Поскольку Изабелла всегда была очень высокого мнения о бабушкином доме, она слегка рассердилась, но это не помешало ей искренне воскликнуть:

– Как бы мне хотелось поехать во Флоренцию!

– Если будешь умницей и станешь делать все, что я тебе скажу, я возьму тебя с собой, – сказала миссис Тачетт.

Волнение Изабеллы усилилось. Она вспыхнула и промолчала. Потом улыбнулась тете.

– Делать все, что вы скажете? Не думаю, что могу обещать вам это.

– Конечно, это на тебя и не похоже. Ты любишь все делать по-своему, но не мне тебя в этом упрекать.

– И все же ради Флоренции, – воскликнула Изабелла, – я готова дать почти любые обещания!

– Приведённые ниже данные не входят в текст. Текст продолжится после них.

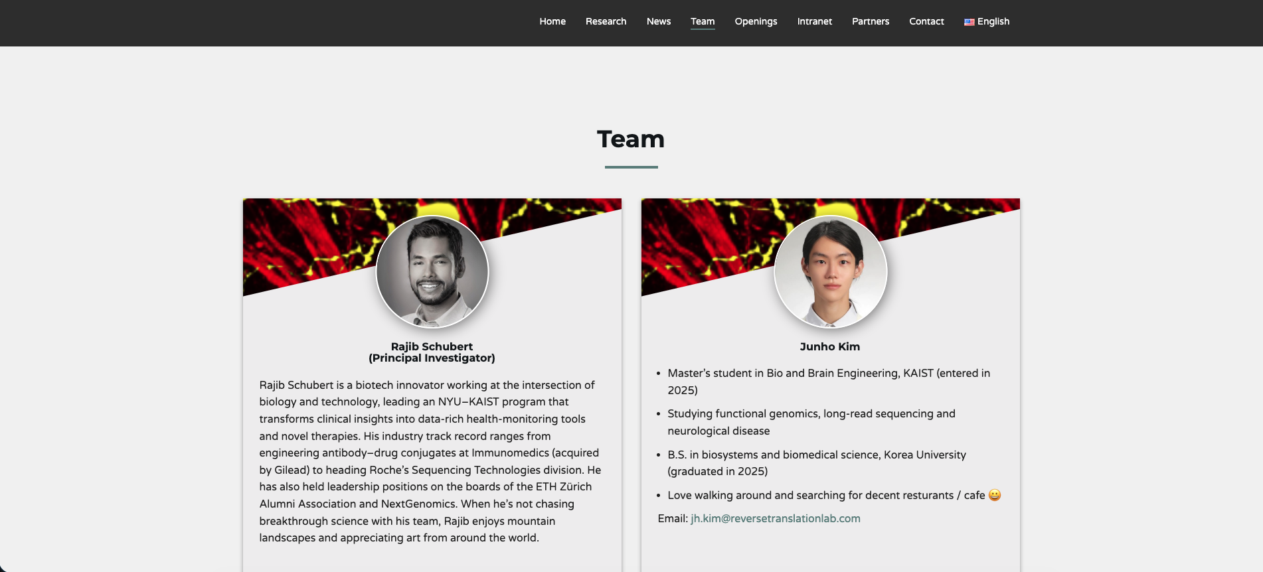The image size is (1263, 572).
Task: Click the Junho Kim name heading
Action: (829, 346)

Эдмунд и Лилиан все не возвращались, и целый час ничто не прерывало беседу миссис Тачетт с племянницей, которая нашла тетушку очень необычной и интересной. Тетушка оказалась именно такой оригиналкой, какой Изабелла всегда ее себе и воображала. До сих пор, если она слышала, что кого-то называют эксцентричным, этот человек казался ей неприятным. Само слово вызывало у нее представление о какой-то нелепице, о разрушенной гармонии. Но тетя прояснила ее представление и привнесла столько свежих впечатлений, что Изабелле пришло в голову, что все это время она преувеличивала прелесть гармонии. Изабелла не встречала никого занимательнее этой маленькой, иноземного вида женщины, с тонкими губами и горящими глазами, у которой изысканные манеры искупали невзрачную внешность и которая, сидя здесь в поношенной накидке, со знанием дела рассказывала о европейских королевских дворах. Миссис Тачетт не была тщеславной, но любила высшее общество, и сознание, что она производит впечатление на искреннюю, впечатлительную племянницу, доставляло ей удовольствие. Но прежде Изабелле было задано множество вопросов, и по ответам миссис Тачетт заключила, что племянница весьма неглупа. В свою очередь Изабелла стала расспрашивать тетку, и все ее ответы казались девушке невероятно увлекательными. Миссис Тачетт дожидалась другой своей племянницы ровно столько, сколько сочла разумным; но так как миссис Ладлоу не появилась и в шесть часов, она собралась уходить.